When I downsize later, I can be confident that an image printed at, say, 12 x 16" will stand up to close scrutiny.



Step Six - Apply noise reduction to any colour noise in the image

After setting all Sharpness and Noise reduction values to zero, reselect the Noise reduction icon, and adjust the 'False color ctrl' slider to suit.

I have found that you can be very heavy handed here. I have even used 100% for some images.



Step Seven - Apply sharpening to the image

Reselect the Sharpness icon and adjust the values to suit. As a starting point, you can simply reapply the default values by clicking on the inverted arrows above each slider.

Here, I have applied values of 65, 85, 40.



Step Seven (continued) - Apply sharpening to the image

At this point, let's quickly review what we have done.

I applied a slight adjustment to the WB, negated all NR controls and then reapplied some colour noise NR. I also negated all sharpening controls, and reapplied sharpening levels.

So, if we now set the image magnification back to 32%, this is how it looks.



Step Seven (continued) - Apply sharpening to the image

At this point, I wish to jump back and do a quick check of what is happening with my clipped highlights, and blocked shadows.

This is how it looks. Black areas are over exposed highlight warnings, and white areas are blocked shadow areas.

Reality, not enough to worry about. 



Step Eight - Reapply contrast to the image

I'm comfortable with the little noise there is in the image, the level of sharpness, etc. Now I wish to give the image a little 'pop'. To do this, I am simply going to adjust the contrast settings.

Here, I have increased the Contrast and Black Level controls. I have also shifted the Contrast center to the right, and raised the Gamma value to keep some overall lightness in the image.

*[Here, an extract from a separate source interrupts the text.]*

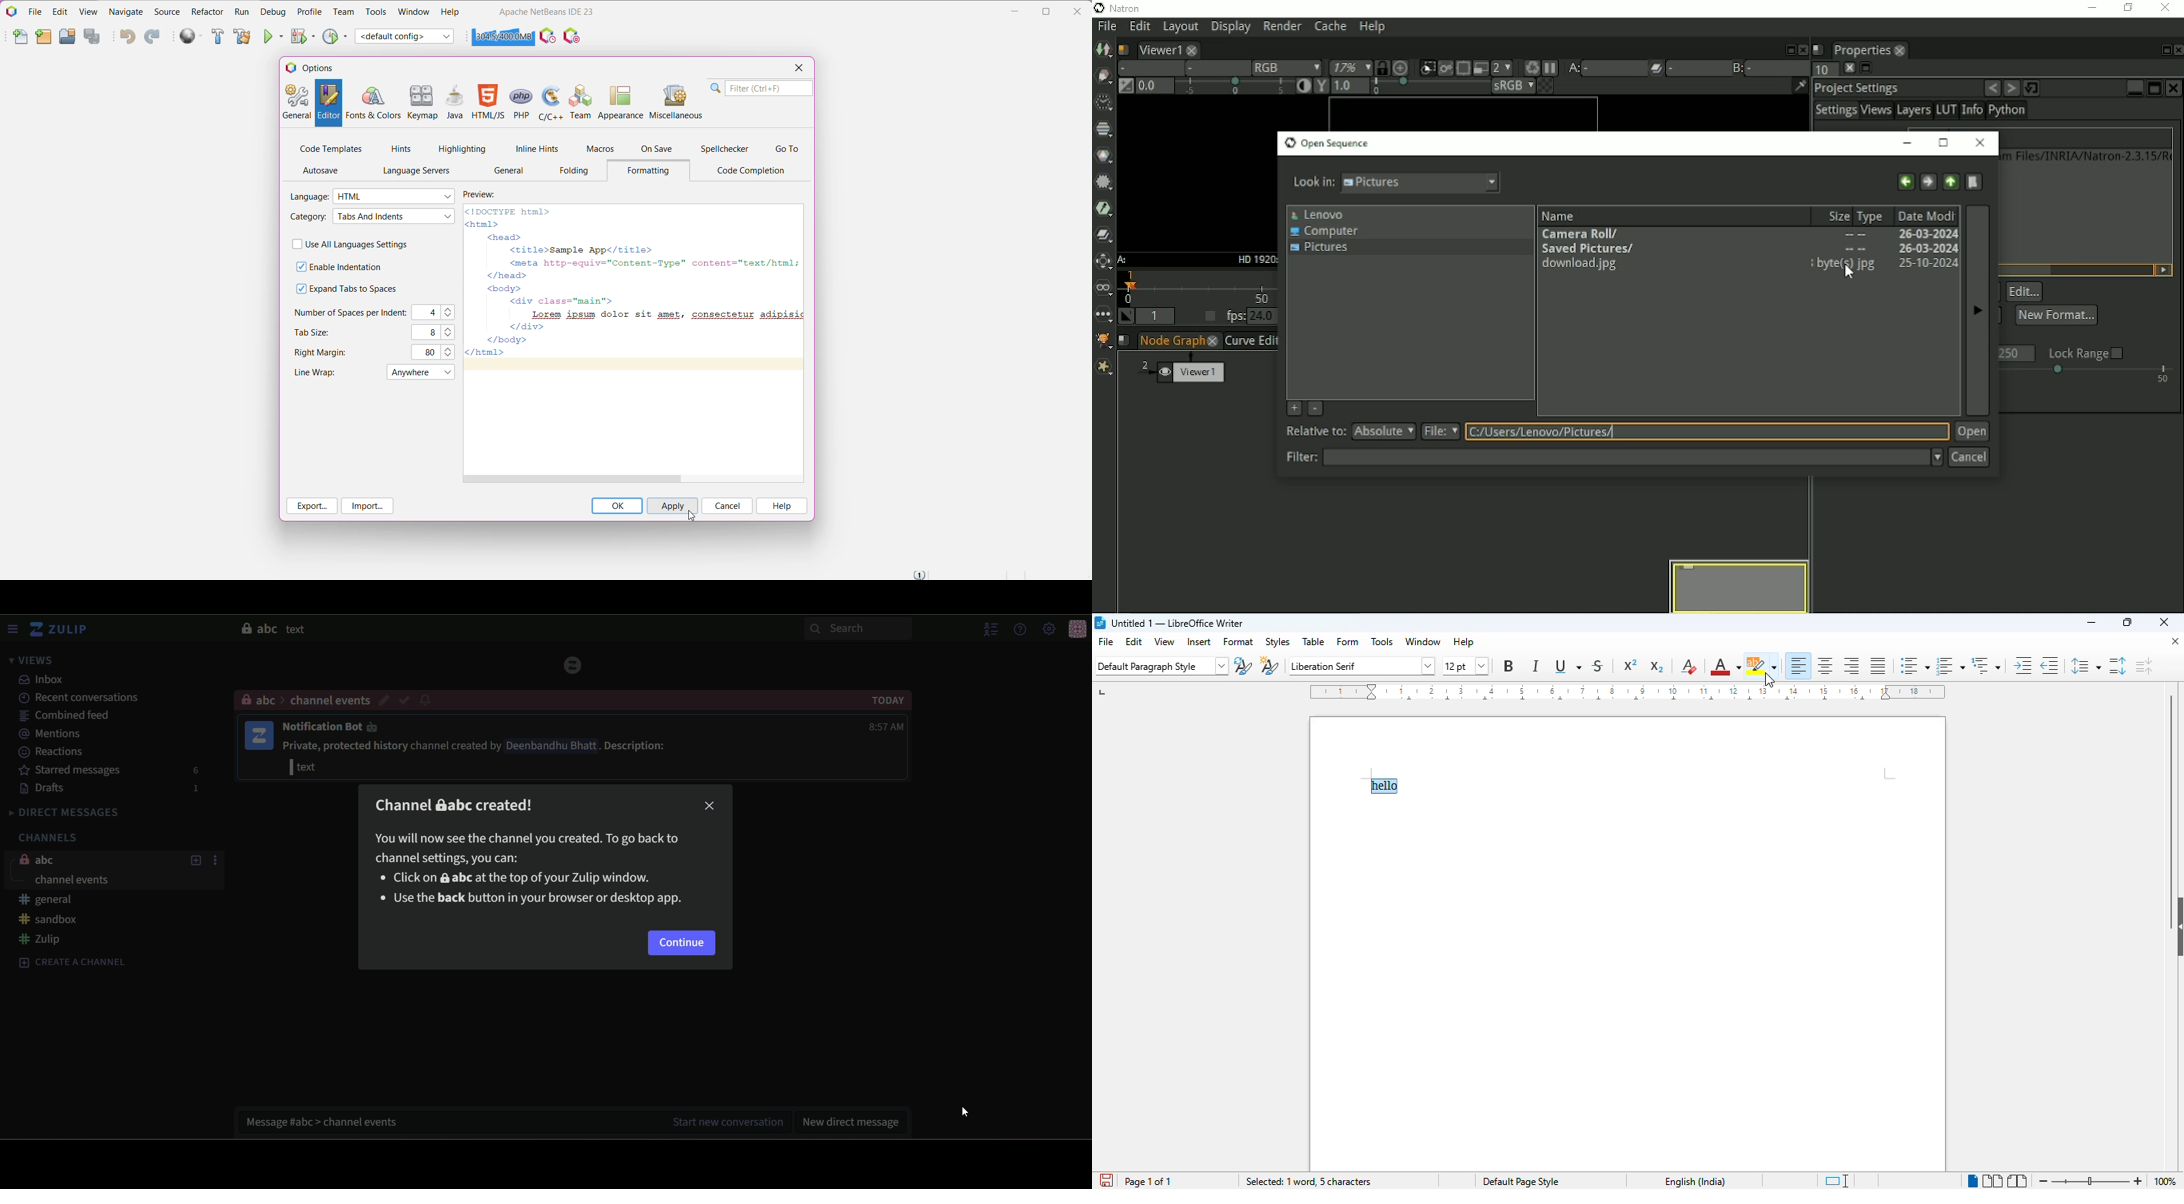  Describe the element at coordinates (1820, 70) in the screenshot. I see `Maximum number of panels` at that location.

Note : Remember that the more you apply contrast, the more you will accentuate any noise in the image. Whilst I am working at 32% magnification for the purpose of this exercise, I often jump to higher levels to check my adjustments



Step Nine - Saving the image

Well, that is all I am going to do. It may seem like a lot of steps, really it is few.

All I have really done is to 'warm' the image very slightly, get the sharpness and NR under my control, and add some contrast.

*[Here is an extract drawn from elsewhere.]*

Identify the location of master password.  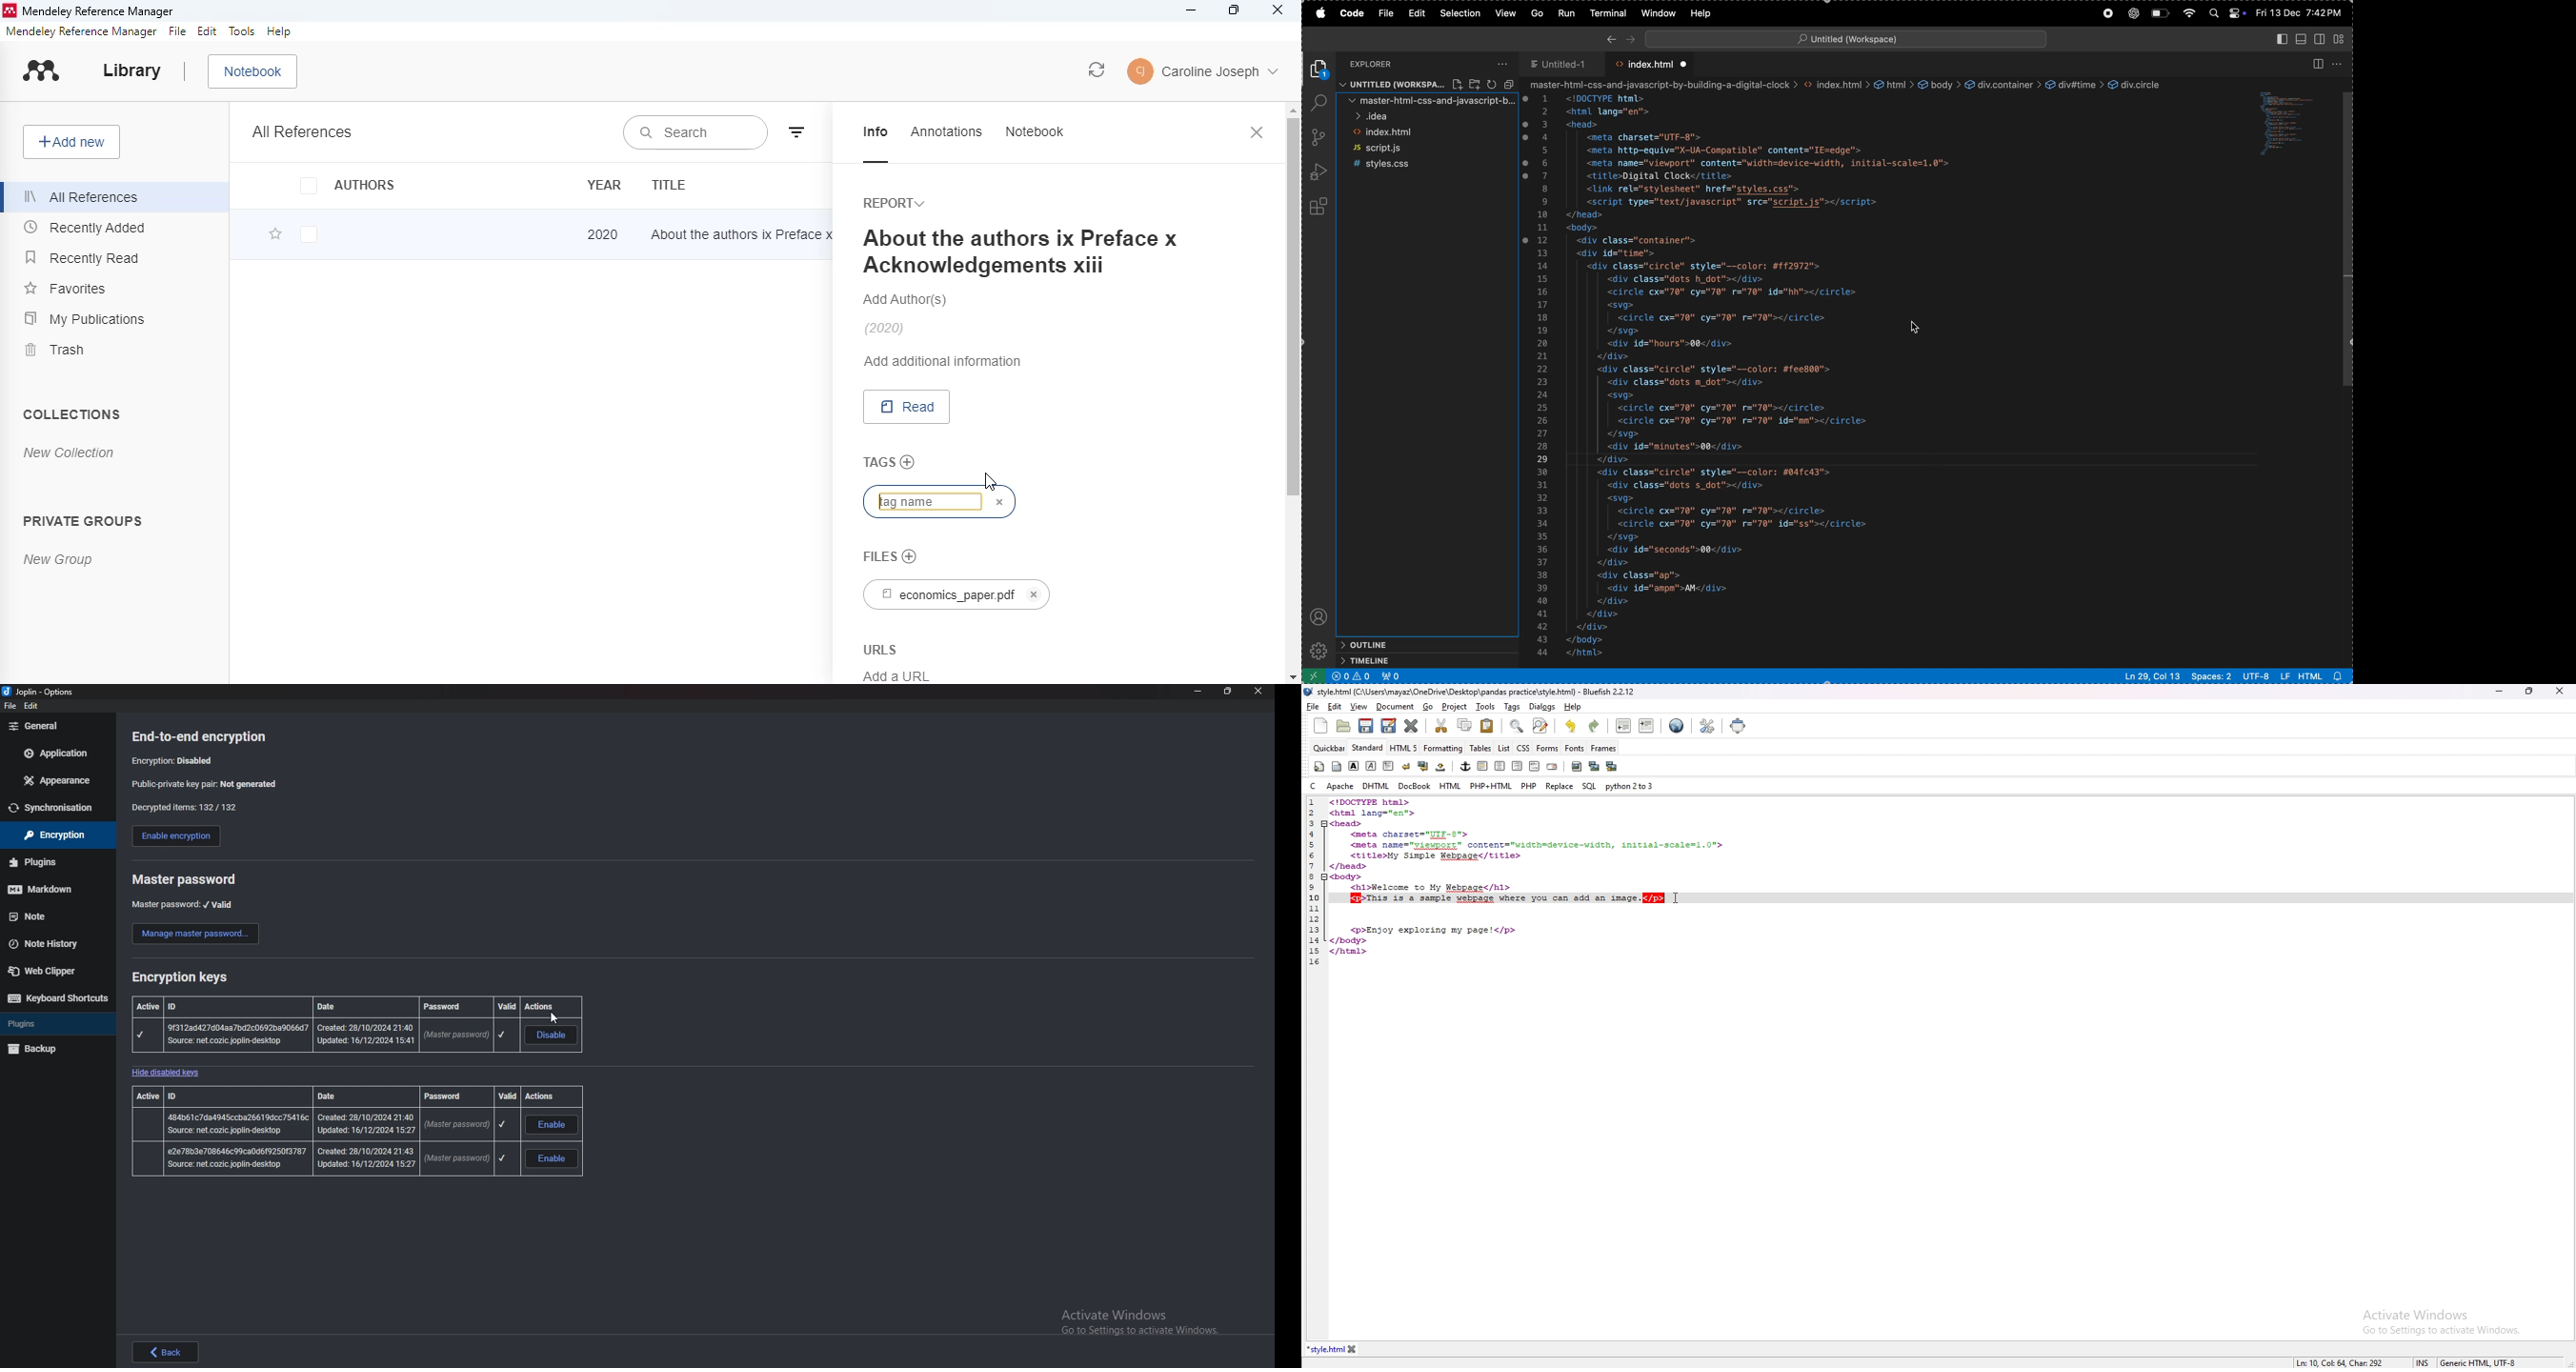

Now I am going to save the image.

To do this I simply select the Development icon and the 'Save As' options window will open. I have also clicked the 'Preview button so I can preview any steps I take here.

I am using the file format of DSCF3349 RFC Final.jpg. This is so I know that it has been developed in RFC, and this is my final version.

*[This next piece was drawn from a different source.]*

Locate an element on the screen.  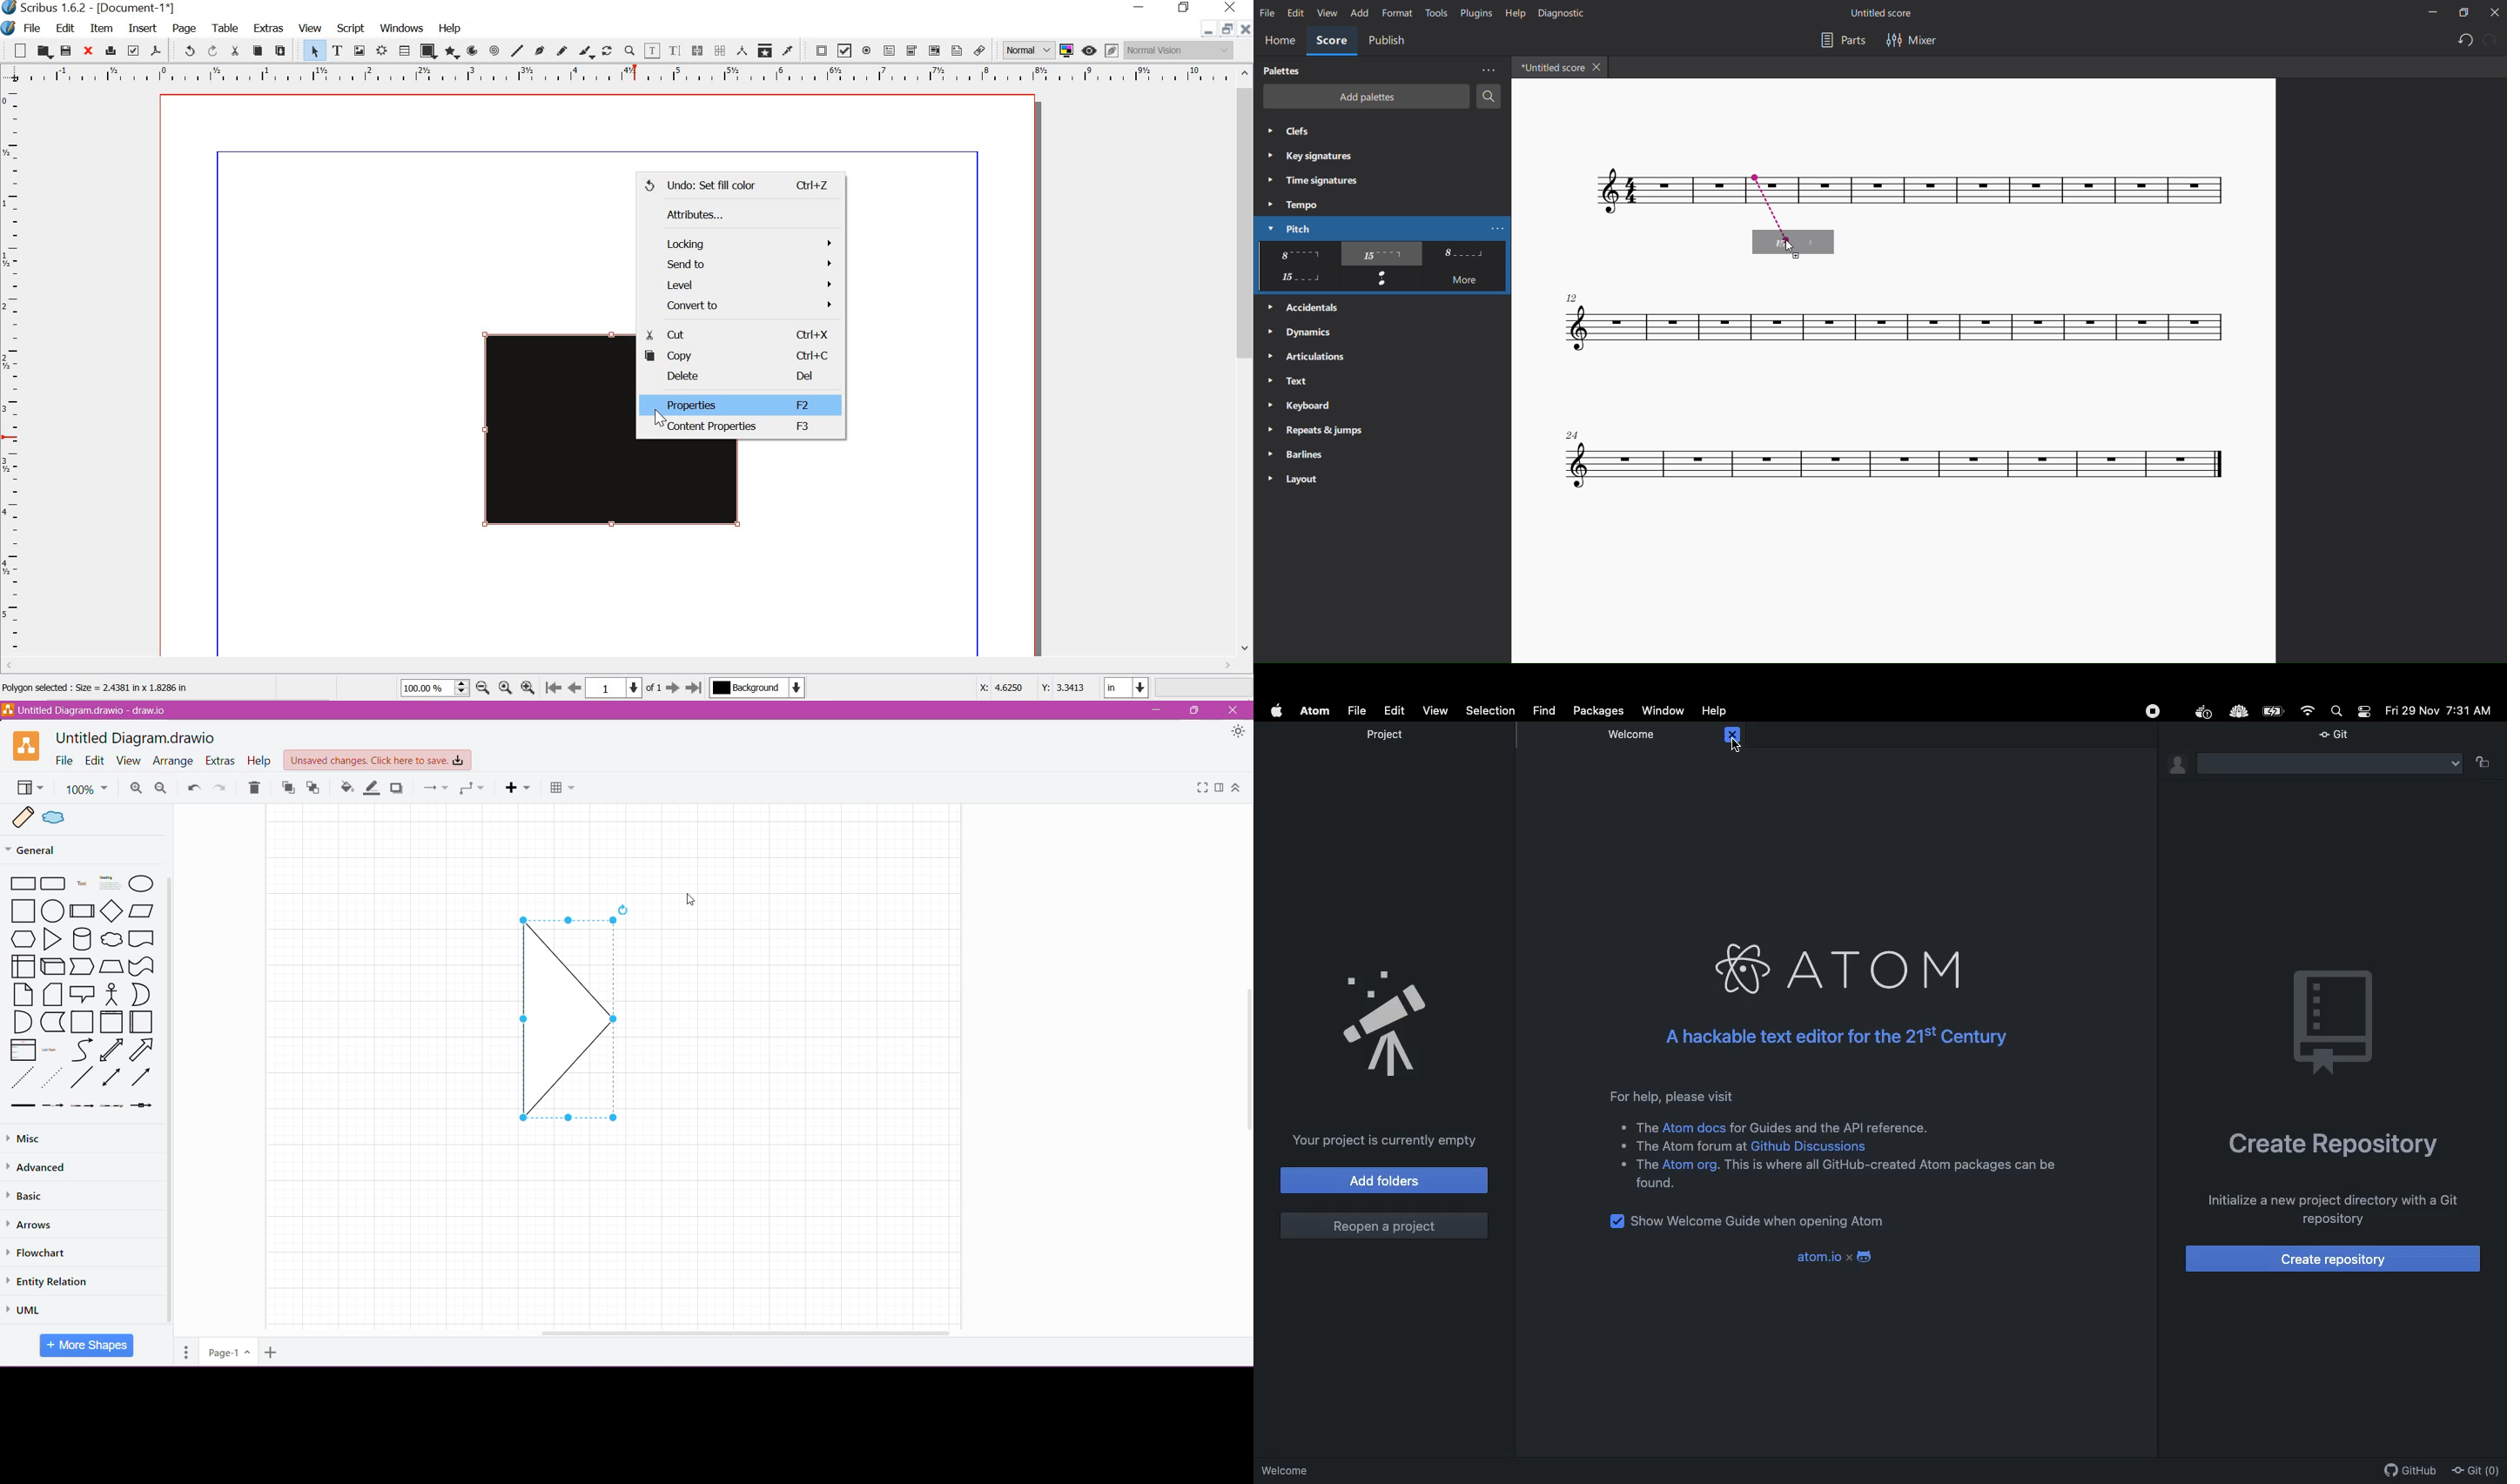
cut is located at coordinates (236, 52).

I have also elected to add a very small amount of extra sharpening in this step. Here I have applied the values of 20, 0.3, 3.

That's about it. So, I will simply click the Save button.


Below this illustration, I have put the image as first opened in RFC, and then followed by the final image.






Below is an example of the image as first opened in RFC, followed by the final image I saved.


The image as opened in RFC, and with the RFC default settings.




The image as finished using the RFC adjustments as described in the process steps above.